***** Potongan Teks
Ia mengungkapkan, sejauh ini belum pernah mendengar adanya program CSR menyasar mantan para pencandu yang direhabilitasi. Sebab, narkoba menjadi persoalan hukum dan kemanusiaan. Rehabilitasi, kata dia, diambil oleh negara. Karena itu, ada panti rehabilitasi korban narkotika yang dilakukan oleh BNN dan Kementerian Sosial. Dua pihak tersebut memiliki kewajiban untuk menangani mereka.

 

"Lembaga tersebut boleh menerima sejauh mereka tidak mampu, misalnya, negara hanya mampu menangani 100 penderita di satu panti. Kemudian, lembaga lain menambah kemampuan 150 karena kebutuhan meningkat. Mereka bisa minta bantuan kepada pihak lain," kata dia.
**********
Tugas Anda:
Apakah masing-masing pernyataan berikut sesuai dengan potongan teks di atas? Jawab ya atau tidak untuk setiap pernyataan, lalu kutip kata-kata penentunya dari teks secara persis.
1. Rehabilitasi diambil oleh negara.
2. Panti rehabilitasi korban narkotika hanya dijalankan oleh BNN.
3. Orang yang dikutip sudah pernah mendengar program CSR yang menyasar mantan pencandu yang direhabilitasi.
***** Cuplikan Data
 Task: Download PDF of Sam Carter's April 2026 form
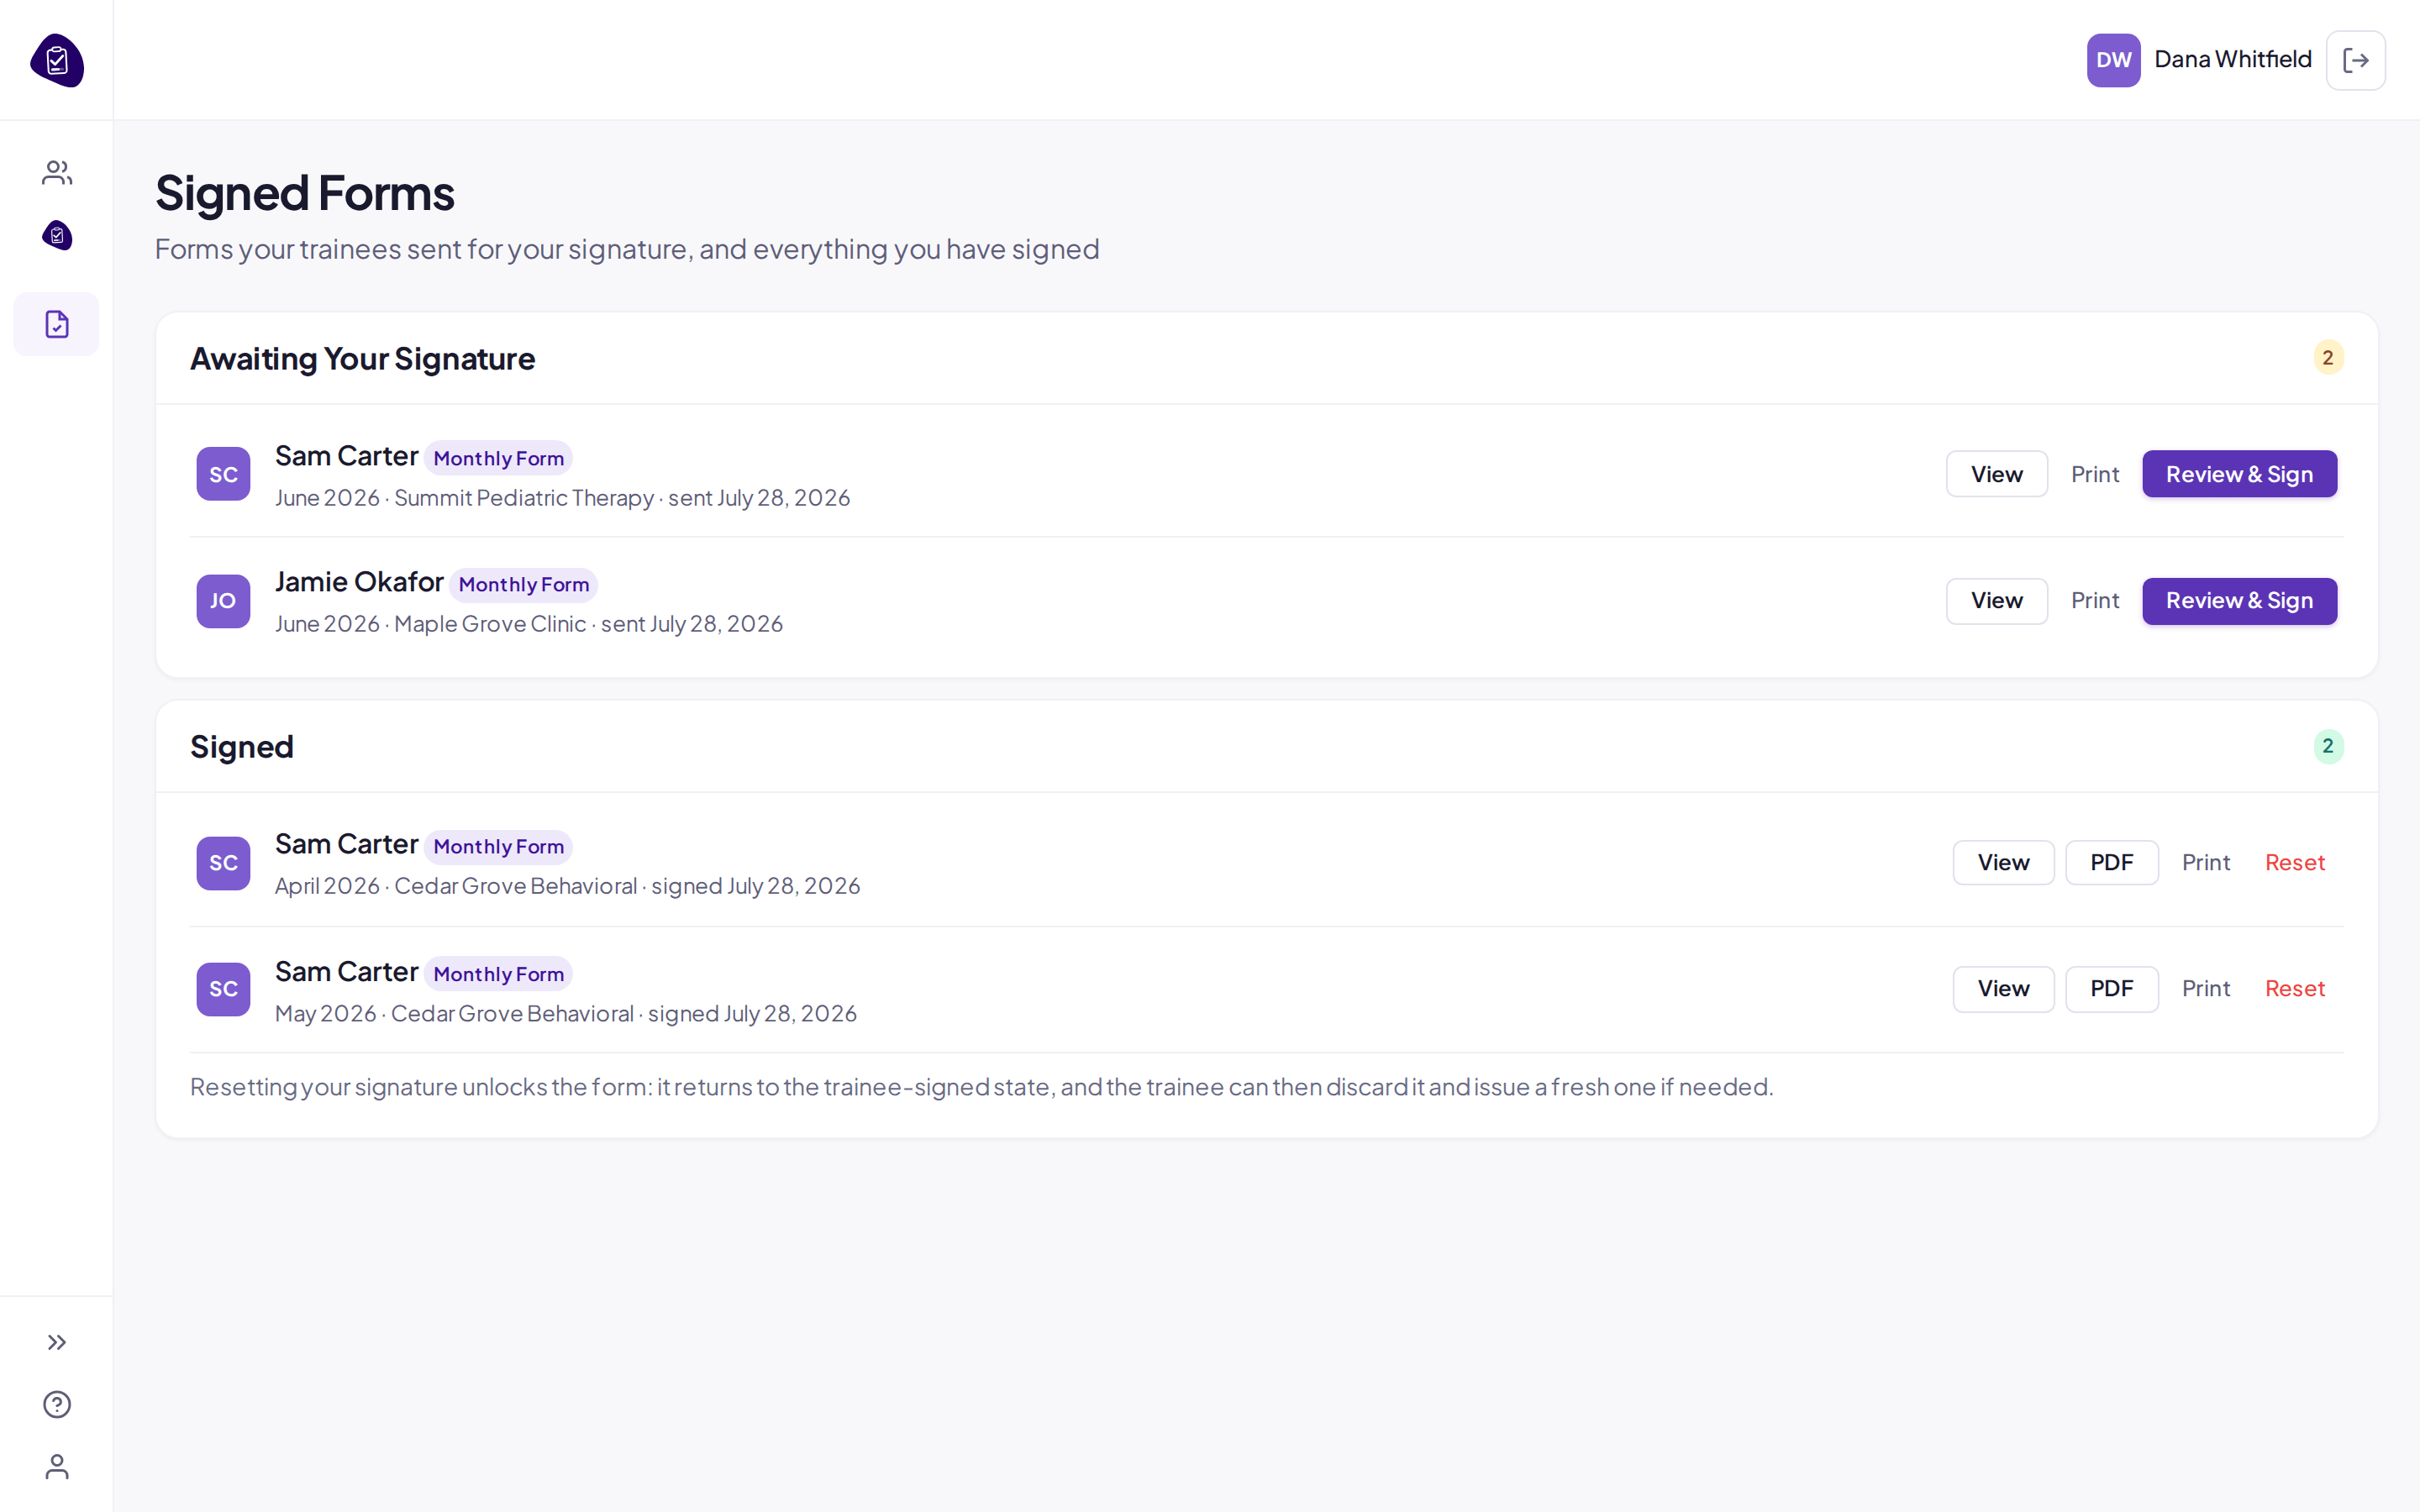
**********
Jawaban Tertulis:
1. Ya: "Rehabilitasi, kata dia, diambil oleh negara."
2. Tidak: "ada panti rehabilitasi korban narkotika yang dilakukan oleh BNN dan Kementerian Sosial"
3. Tidak: "sejauh ini belum pernah mendengar adanya program CSR menyasar mantan para pencandu yang direhabilitasi"